Quantification and Comparison of Cell Properties in Cat's Striate Cortex Determined by Different Types of Stimuli

Abstract

Direction and orientation tuning elicited by moving bars, flashing bars and a moving noise field were compared in cells in area 17 of the cat. Fourier analysis of tuning curves (SDO-analysis) was applied to quantify the general sensitivity (S) to visual stimulation, tuning strength to direction(D) and orientation (O), as well as the preferred direction (PD) and orientation (PO). Results from SDO-analysis were compared with the commonly used direction index and half-width-at-half-height orientational tuning parameter and it is demonstrated that the commonly used parameters can be replaced and are superseded by the results from SDO-analysis.
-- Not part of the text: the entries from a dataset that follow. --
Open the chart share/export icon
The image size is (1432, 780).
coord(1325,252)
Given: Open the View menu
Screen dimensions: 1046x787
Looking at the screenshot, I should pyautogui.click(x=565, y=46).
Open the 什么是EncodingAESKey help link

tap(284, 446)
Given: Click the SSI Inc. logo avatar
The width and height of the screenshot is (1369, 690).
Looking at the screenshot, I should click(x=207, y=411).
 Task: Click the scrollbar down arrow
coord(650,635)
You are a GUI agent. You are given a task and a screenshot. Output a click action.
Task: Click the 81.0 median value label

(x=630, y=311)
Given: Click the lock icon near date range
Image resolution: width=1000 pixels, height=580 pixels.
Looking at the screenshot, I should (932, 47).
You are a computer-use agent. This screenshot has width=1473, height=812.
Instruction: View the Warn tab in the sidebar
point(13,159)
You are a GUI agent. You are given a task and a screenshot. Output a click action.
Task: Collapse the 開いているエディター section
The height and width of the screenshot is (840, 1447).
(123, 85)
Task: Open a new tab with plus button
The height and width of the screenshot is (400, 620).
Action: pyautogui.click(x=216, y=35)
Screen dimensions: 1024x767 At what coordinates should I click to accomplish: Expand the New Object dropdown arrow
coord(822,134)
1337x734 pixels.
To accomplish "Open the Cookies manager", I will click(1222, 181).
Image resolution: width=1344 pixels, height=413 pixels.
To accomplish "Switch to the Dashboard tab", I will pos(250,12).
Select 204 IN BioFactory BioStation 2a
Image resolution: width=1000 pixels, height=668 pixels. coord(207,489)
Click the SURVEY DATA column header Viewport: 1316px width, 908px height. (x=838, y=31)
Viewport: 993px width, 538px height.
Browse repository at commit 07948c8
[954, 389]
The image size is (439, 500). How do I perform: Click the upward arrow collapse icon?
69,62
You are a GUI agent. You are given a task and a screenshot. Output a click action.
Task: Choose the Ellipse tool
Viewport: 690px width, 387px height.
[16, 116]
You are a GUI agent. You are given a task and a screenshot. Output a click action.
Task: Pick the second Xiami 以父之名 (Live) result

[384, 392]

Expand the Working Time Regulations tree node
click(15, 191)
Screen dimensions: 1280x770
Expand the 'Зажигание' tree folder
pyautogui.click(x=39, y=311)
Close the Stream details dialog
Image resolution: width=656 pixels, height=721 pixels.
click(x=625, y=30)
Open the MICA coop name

The comparison of the responses elicited by the different types of stimuli showed that a linear correlation between D (or O) components was mainly found in simple cells, while in most cases no correlation was obtained for complex cells. Since several of the simple cells also showed no linear relationship, a direct mutual prediction of the S, D and O components can only be achieved for ∼50% of the cortical cells applying commonly used stimulus types. The general responsiveness (S) shows that flashing bar stimuli are at least as effective as moving bars, whereas moving noise stimulates cortical cells more weakly. A moving bar tends to increase the orientation tuning (O) in most cells and with a moving noise stimulus predominantly the directional tuning (D) of complex cells is strongly enhanced. In conclusion, Fourier analysis of tuning curves (SDO-analysis) provides a valuable and simple tool for the quantification of direction and orientation specificity. Motion enhances the cortical response specificity which indicates the involvement of facilitation or inhibition exclusively induced by movement.